Naval History and Heritage Command

Naval History and Heritage Command

Surgeon General of the Navy William C. Braisted to Secretary of the Navy Josephus Daniels

JRP-LMT

WASHINGTON, D.C.    September 7, 1918.

Weekly statement of the Surgeon General to the Secretary of the Navy concerning health conditions in the Navy. 

     The health of the Navy continues excellent in that admission rates for all causes continue lower than average peace time rates.

     However, the incidence of influenza is increasing.1 An outbreak of influenza amounting to more than 450 cases is in progress among the Receiving Ship personnel in Boston, where housing conditions in the Commonwealth Pier lend themselves to spread of the disease .2

     There is serious overcrowding in this building. Apart from overcrowding the housing of a large number of men in big compartments makes it difficult to control respiratory diseases.

     1150 cases of influenza were reported from ships and shore stations during the week.

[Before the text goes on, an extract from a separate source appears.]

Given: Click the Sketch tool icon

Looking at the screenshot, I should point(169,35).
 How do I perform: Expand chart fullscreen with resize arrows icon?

     The other communicable diseases have increased slightly in prevalence, particularly mumps and malaria. An outbreak of scarlet fever is in progress among the Receiving Ship personnel in New York where inadequate housing facilities prevent proper segregation of men exposed to the disease.

     The admission rate for venereal diseases, average rate for the principal shore stations, has been falling steadily for 8 weeks. The rate for the entire Navy continues low.3

     The death rate from disease for the week, entire Navy, is 1.0, the lowest figure yet reached.

W.C. Braisted.

Source Note: TDS, DLC-MSS, Josephus Daniels Papers, Roll 47. The memorandum is on Bureau of Medicine and Surgery stationery, which includes a seal and return address information, which has not been reproduced here.

Footnote 1: This outbreak of influenza was not nearly as virulent as the later epidemic that killed millions.

Footnote 2: There is handwritten note at the bottom of the page that probably concerns this paragraph. It reads: “Should hold not more than 2,500/Had over 5,000-.”

Footnote 3: This paragraph has been highlighted with hash tags in both margins. As seen in Daniels’ diary entry of 4 September, he was very interested in these numbers as chairman of the Interdepartmental Social Hygiene board, which he called the “Board on Immoral Diseases.” See: Diary of Josephus Daniels, 4 September 1918.